One of the research efforts in Dr. Ballestar’s group is to understand alterations that occur in autoimmune conditions such as systemic lupus erythematosus (SLE) and rheumatoid arthritis. Over the years, substantial efforts from many research teams have focused on elucidating genetic variants associated with pathology in these diseases, but the increasing role that epigenetic contributions makes to gene regulation has emerged in recent years.
In the first high-throughput DNA methylation analysis conducted for autoimmune diseases, Dr. Ballestar and collaborators examined the genome of monozygotic twins that are discordant for SLE, rheumatoid arthritis, and dermatomyositis, and identified a set of genes that are differentially methylated between individuals discordant for SLE.
Gene ontology analyses revealed that genes involved in the immune response were overrepresented in this differentially methylated set, and the findings reinforced the idea that, for a specific genotype, the influence of environmental factors can shape predisposition to disease.
“Genetic information is very important in defining the function of a cell, but alterations in the profile of epigenetic marks that may occur through different mechanisms, including environmental effects, can also affect gene function,” Dr. Ballestar explains.
The importance of transcription factors in shaping tissue identity has been appreciated for many years. However, transcription factors commonly recognize relatively short binding motifs, which occur by chance many thousands of times throughout the genome. “One of the most intriguing aspects is to understand how specificity is achieved, because a cell needs to turn on or off the correct set of genes,” says Berthold Göttgens, Ph.D., principal investigator in the department of hematology at the University of Cambridge. Dr. Göttgens and colleagues recently conducted a comprehensive genome-wide binding pattern analysis of 10 key transcriptional regulators from hematopoietic progenitor cells, and revealed a previously unrecognized combinatorial interaction between distinct transcription factors.

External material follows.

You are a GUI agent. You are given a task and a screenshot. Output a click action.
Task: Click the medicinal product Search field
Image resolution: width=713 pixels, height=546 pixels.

This work provided the most comprehensive dataset, to date, of transcription factor interaction from blood stem cells, and the results, in addition to offering an important resource for investigators interested in these specific transcription factors, also provided a model to dissect combinatorial interactions among transcription factors in other cell types.
To test the predictions that emerged from the high-throughput genome analysis, Dr. Göttgens and colleagues conducted biological experiments by using a mouse model. This work revealed that even though mice heterozygous for two of these transcription factors, GATA2 and RUNX1, exhibited only weak hematopoietic manifestations, compound heterozygous mice were not viable, indicating that the two genes function as synthetic lethal alleles and providing new biological insights into the functional architecture of transcriptional processes in hematopoietic progenitor cells.
“That was a genetic proof of the importance of these transcription factor interactions that came out from our genome-wide analysis,” emphasizes Dr. Göttgens.
As new advances enable genome-wide datasets to be generated faster and at lower costs, understanding the significance of the vast amounts of data remains one of the challenges for many biomedical areas. “Mapping binding sites for transcription factors became so much easier with the availability of next-generation sequencing, but the big issue currently is to understand what can be learned from it.”